╔══

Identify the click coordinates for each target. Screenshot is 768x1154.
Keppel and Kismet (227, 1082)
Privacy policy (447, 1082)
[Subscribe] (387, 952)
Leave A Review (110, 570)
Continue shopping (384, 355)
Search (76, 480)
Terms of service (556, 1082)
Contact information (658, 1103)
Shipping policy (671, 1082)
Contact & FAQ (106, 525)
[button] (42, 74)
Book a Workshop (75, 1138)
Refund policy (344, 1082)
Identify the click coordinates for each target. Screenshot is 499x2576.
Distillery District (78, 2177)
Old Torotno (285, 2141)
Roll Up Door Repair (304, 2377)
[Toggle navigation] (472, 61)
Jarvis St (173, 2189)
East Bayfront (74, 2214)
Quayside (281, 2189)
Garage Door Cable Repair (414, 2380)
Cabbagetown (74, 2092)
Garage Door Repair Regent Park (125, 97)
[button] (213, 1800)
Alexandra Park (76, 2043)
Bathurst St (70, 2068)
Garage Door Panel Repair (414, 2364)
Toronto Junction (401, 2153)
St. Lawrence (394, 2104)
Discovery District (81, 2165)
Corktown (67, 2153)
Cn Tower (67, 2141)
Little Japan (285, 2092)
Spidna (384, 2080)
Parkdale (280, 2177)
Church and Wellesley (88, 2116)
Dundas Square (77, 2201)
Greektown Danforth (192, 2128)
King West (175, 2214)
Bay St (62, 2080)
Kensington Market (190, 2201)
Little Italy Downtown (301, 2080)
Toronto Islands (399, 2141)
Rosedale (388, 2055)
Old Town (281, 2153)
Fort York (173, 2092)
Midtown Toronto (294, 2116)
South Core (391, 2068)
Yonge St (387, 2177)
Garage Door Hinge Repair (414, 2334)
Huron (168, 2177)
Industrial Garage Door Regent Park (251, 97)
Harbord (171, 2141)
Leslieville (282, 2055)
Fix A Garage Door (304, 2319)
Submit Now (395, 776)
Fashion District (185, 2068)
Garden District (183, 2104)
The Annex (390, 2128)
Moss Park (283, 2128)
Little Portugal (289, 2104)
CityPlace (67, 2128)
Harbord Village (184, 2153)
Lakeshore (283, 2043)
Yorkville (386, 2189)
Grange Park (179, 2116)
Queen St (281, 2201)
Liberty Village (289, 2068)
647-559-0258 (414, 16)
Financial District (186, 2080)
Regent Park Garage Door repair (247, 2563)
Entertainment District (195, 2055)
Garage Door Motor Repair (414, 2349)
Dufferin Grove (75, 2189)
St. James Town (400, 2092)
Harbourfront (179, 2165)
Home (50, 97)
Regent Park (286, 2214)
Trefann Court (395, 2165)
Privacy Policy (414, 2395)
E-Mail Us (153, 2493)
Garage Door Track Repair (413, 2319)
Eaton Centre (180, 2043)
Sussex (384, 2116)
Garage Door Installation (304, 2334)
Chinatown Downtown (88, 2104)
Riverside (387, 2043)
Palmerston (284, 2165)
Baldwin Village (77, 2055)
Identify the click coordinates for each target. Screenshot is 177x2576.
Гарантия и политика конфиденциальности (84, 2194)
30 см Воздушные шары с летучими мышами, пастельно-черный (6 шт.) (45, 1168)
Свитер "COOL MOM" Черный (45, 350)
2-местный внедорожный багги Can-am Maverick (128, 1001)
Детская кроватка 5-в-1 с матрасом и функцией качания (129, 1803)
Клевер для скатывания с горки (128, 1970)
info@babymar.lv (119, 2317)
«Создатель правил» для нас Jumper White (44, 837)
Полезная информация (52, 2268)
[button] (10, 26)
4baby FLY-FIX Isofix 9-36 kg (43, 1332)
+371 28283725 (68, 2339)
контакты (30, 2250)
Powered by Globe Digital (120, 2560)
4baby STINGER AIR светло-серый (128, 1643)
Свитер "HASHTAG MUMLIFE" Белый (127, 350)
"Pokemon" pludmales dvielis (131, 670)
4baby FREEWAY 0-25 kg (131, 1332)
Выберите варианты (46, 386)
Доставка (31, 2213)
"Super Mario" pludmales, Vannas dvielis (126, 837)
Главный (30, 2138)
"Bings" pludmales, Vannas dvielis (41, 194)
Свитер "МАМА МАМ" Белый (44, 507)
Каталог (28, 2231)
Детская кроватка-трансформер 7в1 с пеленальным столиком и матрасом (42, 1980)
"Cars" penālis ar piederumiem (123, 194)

╚══

→ Task:
Everything above from the line containing "Little Portugal (289, 2104)" down to the line containing "Черный (45, 350)" should be copied exactly, both end lines included, and nothing else.

→ Response to the exercise:
Little Portugal (289, 2104)
CityPlace (67, 2128)
Harbord Village (184, 2153)
Lakeshore (283, 2043)
Yorkville (386, 2189)
Grange Park (179, 2116)
Queen St (281, 2201)
Liberty Village (289, 2068)
647-559-0258 (414, 16)
Financial District (186, 2080)
Regent Park Garage Door repair (247, 2563)
Entertainment District (195, 2055)
Garage Door Motor Repair (414, 2349)
Dufferin Grove (75, 2189)
St. James Town (400, 2092)
Harbourfront (179, 2165)
Home (50, 97)
Regent Park (286, 2214)
Trefann Court (395, 2165)
Privacy Policy (414, 2395)
E-Mail Us (153, 2493)
Garage Door Track Repair (413, 2319)
Eaton Centre (180, 2043)
Sussex (384, 2116)
Garage Door Installation (304, 2334)
Chinatown Downtown (88, 2104)
Riverside (387, 2043)
Palmerston (284, 2165)
Baldwin Village (77, 2055)
Identify the click coordinates for each target. Screenshot is 177x2576.
Гарантия и политика конфиденциальности (84, 2194)
30 см Воздушные шары с летучими мышами, пастельно-черный (6 шт.) (45, 1168)
Свитер "COOL MOM" Черный (45, 350)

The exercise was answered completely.